Realogis publishes Germany’s Q1 2020 rental map for logistics properties
Between 2018 and 2019 alone, rents for new logistics properties in Germany’s top metropolitan areas rose by more than 8 per cent – significantly higher than the figure for the previous year, when rents grew by approximately 2.5 per cent from 2017 to 2018.
That's according to the Q1 2020 rental map for logistics properties published by Realogis, which provides companies in the retail, e-commerce, commercial and production sectors as well as institutional and private investors with information on current rents for new buildings and existing properties at a total of 32 logistics locations.
This trend is due to the growing scarcity of land fit for development, coupled with a lower tender rate by production, retail and logistics companies because many plots have either been reserved or purchased, and a new construction project can only be implemented by a project developer.
“In the first quarter of 2020, we are currently seeing prices at at least the same level as the end of 2019,” says Oliver Stenzel, Managing Director of Realogis Corporate Solutions GmbH. “However, rents will continue to rise in 2020 because fewer new buildings will be coming onto the market than in the past year.”
Over the last few years, older existing space has increasingly been replaced with newly built properties, for instance due to the centralisation and digitisation of logistics processes. As there is now significant excess demand for new buildings, but they are not widely available, the need for older properties is rising and rents are following suit. At the same time, the need for warehouse and logistics properties is rising in Europe’s manufacturing and export nations in particular – with Germany and France leading the way. However, as zoning laws in Germany are limiting the industrial and logistics properties that can be built in popular metropolitan areas, rents in the new building segment will continue to rise in the years ahead.

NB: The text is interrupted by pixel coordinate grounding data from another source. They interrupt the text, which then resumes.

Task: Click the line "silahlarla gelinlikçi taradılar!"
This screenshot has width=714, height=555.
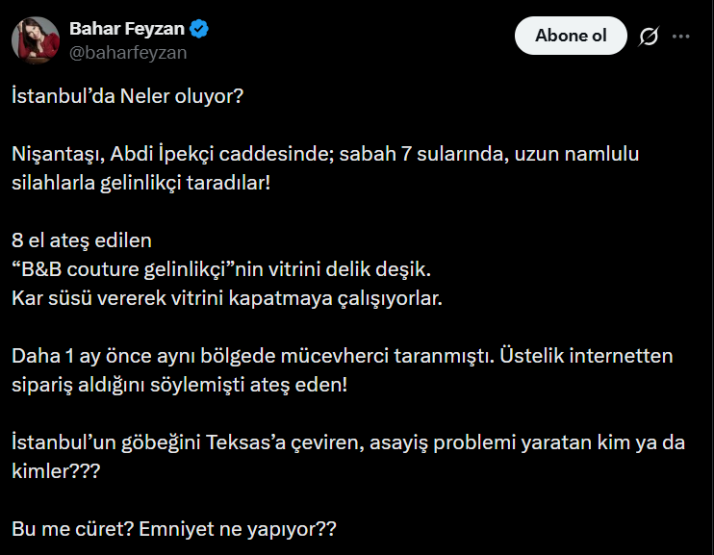Action: (x=141, y=183)
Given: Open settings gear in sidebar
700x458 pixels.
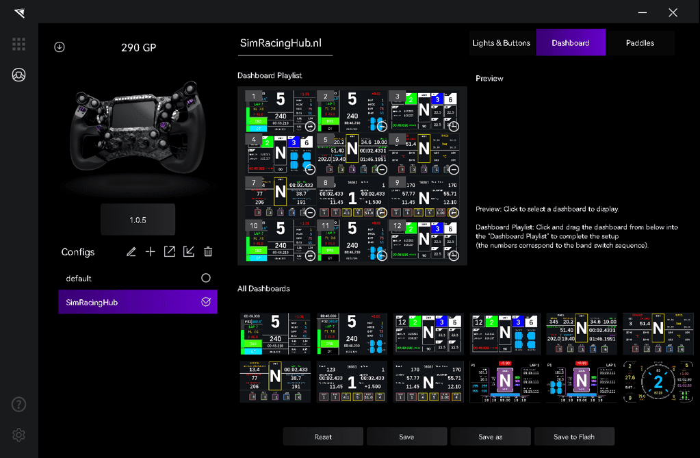Looking at the screenshot, I should coord(18,435).
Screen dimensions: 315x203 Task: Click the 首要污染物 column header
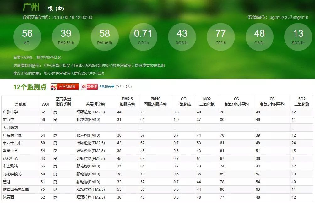click(x=95, y=104)
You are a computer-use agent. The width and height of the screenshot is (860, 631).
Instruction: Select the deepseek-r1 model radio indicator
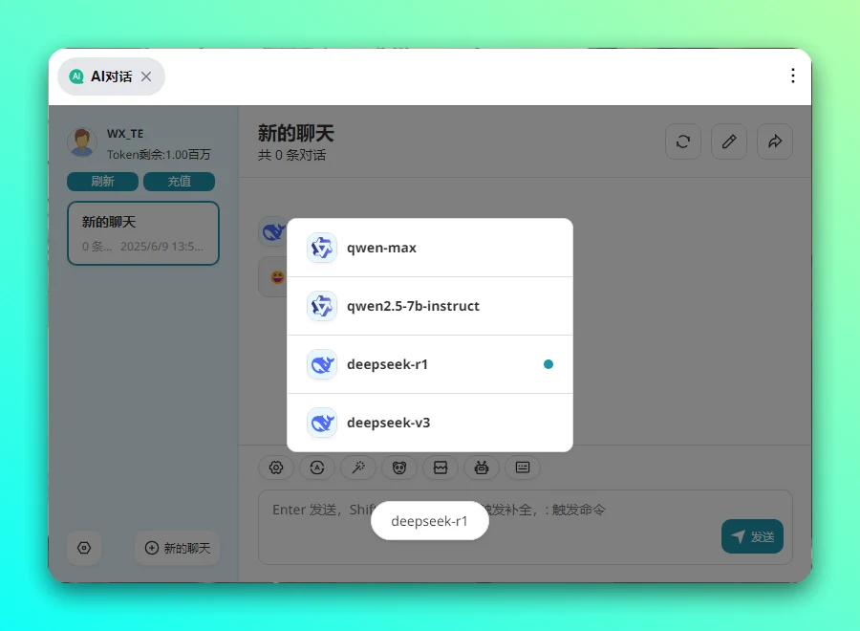[x=548, y=363]
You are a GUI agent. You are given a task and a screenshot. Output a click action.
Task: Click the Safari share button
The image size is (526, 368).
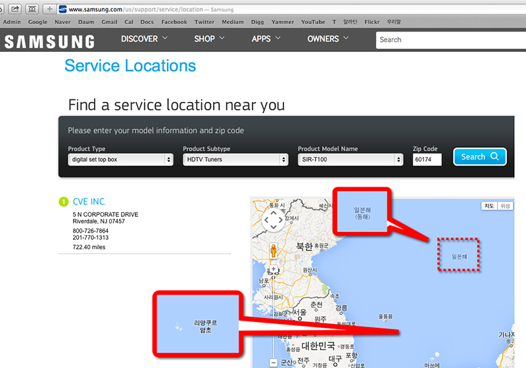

“We are urgently appealing to municipalities that have so far been opposed to large production and logistics centres,” says Stenzel, adding that the metropolitan areas already have enough fancy office buildings, which are prone to high volatility and therefore the threat of vacancies. “Out of all commercial property asset classes, logistics properties have the lowest volatility in purchase prices and rents. This means more stable trade tax revenue for municipalities in the long term and also protects jobs."